Джули подползла к нему, разгребая вонючую гору. Райский островок уносил их по течению, раскачивая на волнах.
— А завтра пойдем в зоопарк, — мечтательно сказала Джули.
— А послезавтра поженимся.
— Поженимся?
— В свое время мои родители поженились, — сказал Бикс, — и я искренне верю, что это во многом облегчило их жизнь.
Джули расслабилась, наслаждаясь моментом. Она улыбалась зловонным испарениям, бурлящей реке, галдящим чайкам и такой уютной, такой домашней фантазии: ей представился малыш, сонно чмокающий у груди, капля молока на нежных розовых губках. Но главное, ни с чем не сравнимое наслаждение доставляло ей это мерное покачивание шаланды, несущей их к судостроительной верфи Филадельфии, навстречу свободе.

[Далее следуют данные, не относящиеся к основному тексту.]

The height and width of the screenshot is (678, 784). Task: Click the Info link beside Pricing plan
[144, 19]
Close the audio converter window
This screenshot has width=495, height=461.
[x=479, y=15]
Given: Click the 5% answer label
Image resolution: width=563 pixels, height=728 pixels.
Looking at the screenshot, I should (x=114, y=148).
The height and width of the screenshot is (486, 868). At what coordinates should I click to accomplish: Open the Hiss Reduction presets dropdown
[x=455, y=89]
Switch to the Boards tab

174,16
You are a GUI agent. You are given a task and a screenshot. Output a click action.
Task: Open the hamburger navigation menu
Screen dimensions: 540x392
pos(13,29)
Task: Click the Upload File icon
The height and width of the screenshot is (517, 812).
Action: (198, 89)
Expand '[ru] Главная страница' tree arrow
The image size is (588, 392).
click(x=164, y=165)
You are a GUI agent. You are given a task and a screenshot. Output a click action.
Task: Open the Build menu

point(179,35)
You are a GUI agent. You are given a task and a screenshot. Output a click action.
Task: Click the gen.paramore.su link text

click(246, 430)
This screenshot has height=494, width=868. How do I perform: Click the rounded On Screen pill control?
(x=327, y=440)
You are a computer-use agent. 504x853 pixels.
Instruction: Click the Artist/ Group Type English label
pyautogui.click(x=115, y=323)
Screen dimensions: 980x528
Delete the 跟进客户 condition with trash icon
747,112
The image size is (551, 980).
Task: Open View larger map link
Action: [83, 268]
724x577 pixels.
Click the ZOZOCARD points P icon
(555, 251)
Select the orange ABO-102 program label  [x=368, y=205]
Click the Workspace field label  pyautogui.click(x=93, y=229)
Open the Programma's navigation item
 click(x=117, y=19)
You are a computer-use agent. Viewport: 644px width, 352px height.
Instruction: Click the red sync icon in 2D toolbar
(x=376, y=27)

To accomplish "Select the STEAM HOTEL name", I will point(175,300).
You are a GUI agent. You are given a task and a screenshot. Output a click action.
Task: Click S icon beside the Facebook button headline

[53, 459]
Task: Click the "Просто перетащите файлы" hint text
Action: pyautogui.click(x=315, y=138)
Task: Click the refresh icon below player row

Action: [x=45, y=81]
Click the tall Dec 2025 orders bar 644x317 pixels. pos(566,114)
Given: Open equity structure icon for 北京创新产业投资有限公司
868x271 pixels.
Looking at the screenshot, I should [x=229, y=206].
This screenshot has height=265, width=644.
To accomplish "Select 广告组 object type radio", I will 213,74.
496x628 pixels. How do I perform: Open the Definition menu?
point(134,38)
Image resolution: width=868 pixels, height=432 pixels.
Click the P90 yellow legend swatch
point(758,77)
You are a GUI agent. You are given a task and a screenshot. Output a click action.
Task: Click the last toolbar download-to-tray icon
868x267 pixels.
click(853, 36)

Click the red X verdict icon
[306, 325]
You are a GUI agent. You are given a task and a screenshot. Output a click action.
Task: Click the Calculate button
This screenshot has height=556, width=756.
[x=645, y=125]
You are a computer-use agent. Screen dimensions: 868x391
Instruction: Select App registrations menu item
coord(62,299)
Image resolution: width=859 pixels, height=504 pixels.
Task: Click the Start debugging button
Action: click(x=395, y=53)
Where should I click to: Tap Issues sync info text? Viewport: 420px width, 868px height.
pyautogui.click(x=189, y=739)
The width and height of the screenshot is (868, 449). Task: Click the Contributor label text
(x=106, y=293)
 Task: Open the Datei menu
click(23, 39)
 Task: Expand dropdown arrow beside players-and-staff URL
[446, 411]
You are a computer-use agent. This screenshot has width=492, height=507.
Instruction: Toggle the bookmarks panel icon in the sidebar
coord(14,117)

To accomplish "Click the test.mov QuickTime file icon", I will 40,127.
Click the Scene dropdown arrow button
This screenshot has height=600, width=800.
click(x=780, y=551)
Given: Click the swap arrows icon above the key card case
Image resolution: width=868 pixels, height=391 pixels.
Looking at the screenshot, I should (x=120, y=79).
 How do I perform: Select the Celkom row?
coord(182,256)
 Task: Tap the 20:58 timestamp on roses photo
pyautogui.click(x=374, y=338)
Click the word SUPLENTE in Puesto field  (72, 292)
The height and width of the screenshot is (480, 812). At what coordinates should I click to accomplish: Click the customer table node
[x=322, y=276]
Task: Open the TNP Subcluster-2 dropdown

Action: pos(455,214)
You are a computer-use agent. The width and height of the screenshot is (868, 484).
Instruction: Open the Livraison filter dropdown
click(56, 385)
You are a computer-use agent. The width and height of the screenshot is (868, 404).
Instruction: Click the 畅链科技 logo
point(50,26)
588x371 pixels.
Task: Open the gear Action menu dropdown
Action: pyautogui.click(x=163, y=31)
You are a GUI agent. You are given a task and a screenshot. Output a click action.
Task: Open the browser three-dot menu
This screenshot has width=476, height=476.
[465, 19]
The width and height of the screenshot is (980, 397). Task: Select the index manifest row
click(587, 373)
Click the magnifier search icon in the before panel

Преподобный Билли Милк — мэр Нового Иерусалима, Первосвященник Церкви Откровения, исполнительный директор «Цирка радости» и Великий новоиерусалимский инквизитор, по-стариковски шаркая, вышел на балкон дворца и обвел взглядом раскинувшийся перед ним город. Здоровый глаз слепило солнце, отражаясь от белых стен и парящих в небе башен, но истинную картину, как всегда, видел глаз-фантом, который прозревал, как сатанинский мороз сковал двенадцать ворот, заморозил священную реку и убил древо жизни.
Бесчестье, шептал океан. Позор, язвительно упрекал ветер. Перед глазом-фантомом строка за строкой пробегали цифры. Вот данные о добыче газа, угля, вот — об урожае пшеницы, вот — о производстве сухого молока. И надо всеми этими цифрами одно емкое, страшное слово — инфляция. В Республике Билли Милка за мешок муки отдавали мешок денег. Позор, бесчестье. Угольные шахты Раританской бухты и нефтяные вышки на Гудзоне обходились трентонской хунте в восемьдесят пять тысяч мамонов в день. Сумма, которую американский Конгресс не горел желанием оплачивать. Позор, бесчестье, инфляция, долги, и, что страшнее всего, до сих пор никакого Второго Пришествия. Да, Цирк отвлекал его подданных от мыслей о трудностях и лишениях, но что толку, если миссию Билли его же народ так до конца и не понял. Билли до крови прикусил губу: он заслуживал эту боль. Во рту появился металлический привкус. Сколько еще грешников должны принять мученическую смерть на арене Цирка, прежде чем наступит Второе Пришествие? Сколько еще будут гореть костры инквизиции, греметь залпы расстрелов? Сколько еще раз отравленные стрелы пронзят тела грешников? И сколько раз карающий меч обрушится на нечестивые головы?
А тут еще с сыном такое. Архиепископ Тимоти был преданным слугой Церкви, целеустремленным, богобоязненным. Но было в нем и нечто такое, не поддающееся определению, что настораживало и угнетало. Его рвение было чистым божественным порывом, но «Спаситель не придет, пока его подданные не научатся мужественно сносить страдания», — уверенно заявлял Тимоти, гася пальцами свечу. «Архиепископ должен уметь переносить боль», — пояснял он, загоняя под ногти иглы и насыпая в туфли битое стекло.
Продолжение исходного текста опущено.